Pas de victoire sans champions

Les professionnels qui suivent l’évolution du tourisme français depuis quelques générations auraient de quoi marquer leur scepticisme à l’annonce des énièmes Assises nationales, chargées de définir – Enfin ! Enfin? – une stratégie industrielle du tourisme pour les années à venir.

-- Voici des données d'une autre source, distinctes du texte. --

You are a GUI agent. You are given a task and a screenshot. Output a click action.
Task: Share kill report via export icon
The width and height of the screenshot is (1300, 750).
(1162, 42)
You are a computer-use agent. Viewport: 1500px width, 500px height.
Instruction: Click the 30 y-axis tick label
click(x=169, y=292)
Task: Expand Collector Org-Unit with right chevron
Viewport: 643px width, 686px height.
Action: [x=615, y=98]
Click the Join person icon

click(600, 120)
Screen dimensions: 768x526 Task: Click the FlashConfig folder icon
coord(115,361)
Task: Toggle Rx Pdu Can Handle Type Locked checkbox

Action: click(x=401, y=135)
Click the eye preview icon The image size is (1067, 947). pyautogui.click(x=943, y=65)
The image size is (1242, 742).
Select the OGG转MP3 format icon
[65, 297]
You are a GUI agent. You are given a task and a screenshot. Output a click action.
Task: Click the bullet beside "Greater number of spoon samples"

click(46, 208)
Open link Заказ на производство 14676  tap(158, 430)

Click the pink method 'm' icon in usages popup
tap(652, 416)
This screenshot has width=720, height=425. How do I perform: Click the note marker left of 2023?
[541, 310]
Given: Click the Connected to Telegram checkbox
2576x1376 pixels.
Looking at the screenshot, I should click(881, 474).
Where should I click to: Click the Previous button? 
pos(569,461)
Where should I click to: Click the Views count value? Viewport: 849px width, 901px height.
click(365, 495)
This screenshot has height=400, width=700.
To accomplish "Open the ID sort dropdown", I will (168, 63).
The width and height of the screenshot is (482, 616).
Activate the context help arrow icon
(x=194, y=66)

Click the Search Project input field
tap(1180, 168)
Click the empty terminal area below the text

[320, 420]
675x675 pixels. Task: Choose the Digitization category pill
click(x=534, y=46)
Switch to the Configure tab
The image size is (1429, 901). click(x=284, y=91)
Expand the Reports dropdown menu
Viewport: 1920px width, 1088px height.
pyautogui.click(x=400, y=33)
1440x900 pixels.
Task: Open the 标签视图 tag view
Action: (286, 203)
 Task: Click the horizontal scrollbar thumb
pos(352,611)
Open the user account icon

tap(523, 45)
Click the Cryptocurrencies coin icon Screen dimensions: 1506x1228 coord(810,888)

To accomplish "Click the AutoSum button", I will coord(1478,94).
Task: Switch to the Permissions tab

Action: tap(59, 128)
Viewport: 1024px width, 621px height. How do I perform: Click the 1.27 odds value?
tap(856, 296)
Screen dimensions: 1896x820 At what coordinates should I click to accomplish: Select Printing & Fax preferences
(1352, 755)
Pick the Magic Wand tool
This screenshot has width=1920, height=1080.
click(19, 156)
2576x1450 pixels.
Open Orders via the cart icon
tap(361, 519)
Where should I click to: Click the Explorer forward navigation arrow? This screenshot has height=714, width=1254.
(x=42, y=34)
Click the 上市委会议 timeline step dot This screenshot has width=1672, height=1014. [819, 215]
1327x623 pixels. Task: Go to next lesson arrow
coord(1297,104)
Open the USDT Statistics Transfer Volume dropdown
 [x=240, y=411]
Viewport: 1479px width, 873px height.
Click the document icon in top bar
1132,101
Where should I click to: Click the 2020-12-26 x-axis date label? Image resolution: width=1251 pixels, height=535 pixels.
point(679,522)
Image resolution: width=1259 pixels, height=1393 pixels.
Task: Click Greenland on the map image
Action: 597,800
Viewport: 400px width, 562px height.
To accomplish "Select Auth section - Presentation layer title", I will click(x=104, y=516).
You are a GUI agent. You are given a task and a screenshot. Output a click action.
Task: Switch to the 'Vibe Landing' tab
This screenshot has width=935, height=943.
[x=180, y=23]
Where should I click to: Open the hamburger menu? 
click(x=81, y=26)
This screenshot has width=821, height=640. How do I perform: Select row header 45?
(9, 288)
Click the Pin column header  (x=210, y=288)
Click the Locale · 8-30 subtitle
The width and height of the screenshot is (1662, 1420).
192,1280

Ces assises ne font jamais que suivre celles des gouvernements précédents, de droite comme de gauche, qui ont agité tables rondes et grandes messes devant les acteurs des différents secteurs du tourisme pour leur donner un peu d’espoir de relance. En quoi celles-ci seraient-elles différentes et plus efficaces ? La considération pour ces «activités de loisirs», pas très sérieuses au bout du compte, a-t-elle changé de nature sur le fond ? On pourrait le croire en interprétant quelques signes récents d’effervescence. Que l’attribution du portefeuille ait donné lieu à quelques passes d’armes entre Bercy et le Quai d’Orsay est révélateur du nouveau statut que prend le Tourisme. L’enthousiasme et l’énergie que déploie l’actuel ministre des Affaires étrangères et ancien Premier ministre sont révélateurs de l’importance des enjeux sur la planète Terre. La nomination d’une secrétaire d’Etat plus médiatique que la ministre précédente et plus efficace dans le suivi de ses dossiers est aussi un encouragement. Que les anciens titulaires, comme Luc Chatel, fassent toujours preuve d’un intérêt soutenu pour le secteur montre aussi que les sujets sortent de la polémique politicienne pour trouver un exceptionnel degré de consensus en ces temps d’affrontement stérile. Nous avons la chance que l’accumulation des rapports, des audits, des consultations, des sessions de préparation, des travaux en commissions, des interventions parlementaires… aillent à peu près tous dans le même sens : le Tourisme est un facteur clef du développement économique, aujourd’hui encore largement sous-exploité. Le privilège insolent, dont a bénéficié la France comme destination touristique internationale, ne doit pas faire oublier que la compétition existe et qu’après la cueillette il serait temps de passer à une exploitation raisonnée et industrielle des atouts français.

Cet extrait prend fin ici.